TO BE DONE:
Reproduce the entries below verbatim, beginning with the first line and ending after the line that contains "Action: [x=1080, y=216]". Output only those lines.

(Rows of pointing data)
........
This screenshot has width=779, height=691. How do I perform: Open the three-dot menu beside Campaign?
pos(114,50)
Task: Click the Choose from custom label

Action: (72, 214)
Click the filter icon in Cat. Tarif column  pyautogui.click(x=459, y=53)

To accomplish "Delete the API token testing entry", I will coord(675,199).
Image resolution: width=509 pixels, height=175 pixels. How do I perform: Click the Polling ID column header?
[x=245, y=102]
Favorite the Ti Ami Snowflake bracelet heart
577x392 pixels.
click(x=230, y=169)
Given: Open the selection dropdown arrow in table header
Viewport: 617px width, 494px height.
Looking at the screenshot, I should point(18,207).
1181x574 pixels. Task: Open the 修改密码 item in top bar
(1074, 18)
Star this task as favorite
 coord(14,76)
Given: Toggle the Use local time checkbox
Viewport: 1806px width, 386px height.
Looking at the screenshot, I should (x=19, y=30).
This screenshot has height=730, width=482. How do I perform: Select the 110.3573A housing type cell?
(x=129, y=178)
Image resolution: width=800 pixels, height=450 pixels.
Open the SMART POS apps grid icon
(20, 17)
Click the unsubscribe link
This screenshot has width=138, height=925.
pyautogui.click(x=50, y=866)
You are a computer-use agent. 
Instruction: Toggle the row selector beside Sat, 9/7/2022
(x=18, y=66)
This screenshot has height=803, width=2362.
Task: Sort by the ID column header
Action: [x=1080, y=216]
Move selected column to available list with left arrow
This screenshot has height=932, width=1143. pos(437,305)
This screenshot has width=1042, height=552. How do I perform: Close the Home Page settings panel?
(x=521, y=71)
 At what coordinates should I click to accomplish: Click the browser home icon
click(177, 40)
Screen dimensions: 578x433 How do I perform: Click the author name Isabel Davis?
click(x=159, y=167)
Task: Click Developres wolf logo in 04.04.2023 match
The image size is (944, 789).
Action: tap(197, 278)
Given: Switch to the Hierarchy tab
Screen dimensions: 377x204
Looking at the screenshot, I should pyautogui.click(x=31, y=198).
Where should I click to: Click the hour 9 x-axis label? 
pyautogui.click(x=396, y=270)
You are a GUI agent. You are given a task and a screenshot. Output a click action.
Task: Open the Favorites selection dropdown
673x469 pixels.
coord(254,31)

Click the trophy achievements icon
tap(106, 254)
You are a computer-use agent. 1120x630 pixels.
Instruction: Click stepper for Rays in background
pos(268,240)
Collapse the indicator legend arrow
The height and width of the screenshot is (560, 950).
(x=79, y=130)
........
SOLVED PROBLEM:
This screenshot has width=779, height=691. How do I perform: Open the three-dot menu beside Campaign?
pos(114,50)
Task: Click the Choose from custom label

Action: (72, 214)
Click the filter icon in Cat. Tarif column  pyautogui.click(x=459, y=53)

To accomplish "Delete the API token testing entry", I will coord(675,199).
Image resolution: width=509 pixels, height=175 pixels. How do I perform: Click the Polling ID column header?
[x=245, y=102]
Favorite the Ti Ami Snowflake bracelet heart
577x392 pixels.
click(x=230, y=169)
Given: Open the selection dropdown arrow in table header
Viewport: 617px width, 494px height.
Looking at the screenshot, I should point(18,207).
1181x574 pixels. Task: Open the 修改密码 item in top bar
(1074, 18)
Star this task as favorite
 coord(14,76)
Given: Toggle the Use local time checkbox
Viewport: 1806px width, 386px height.
Looking at the screenshot, I should (x=19, y=30).
This screenshot has height=730, width=482. How do I perform: Select the 110.3573A housing type cell?
(x=129, y=178)
Image resolution: width=800 pixels, height=450 pixels.
Open the SMART POS apps grid icon
(20, 17)
Click the unsubscribe link
This screenshot has width=138, height=925.
pyautogui.click(x=50, y=866)
You are a computer-use agent. 
Instruction: Toggle the row selector beside Sat, 9/7/2022
(x=18, y=66)
This screenshot has height=803, width=2362.
Task: Sort by the ID column header
Action: [x=1080, y=216]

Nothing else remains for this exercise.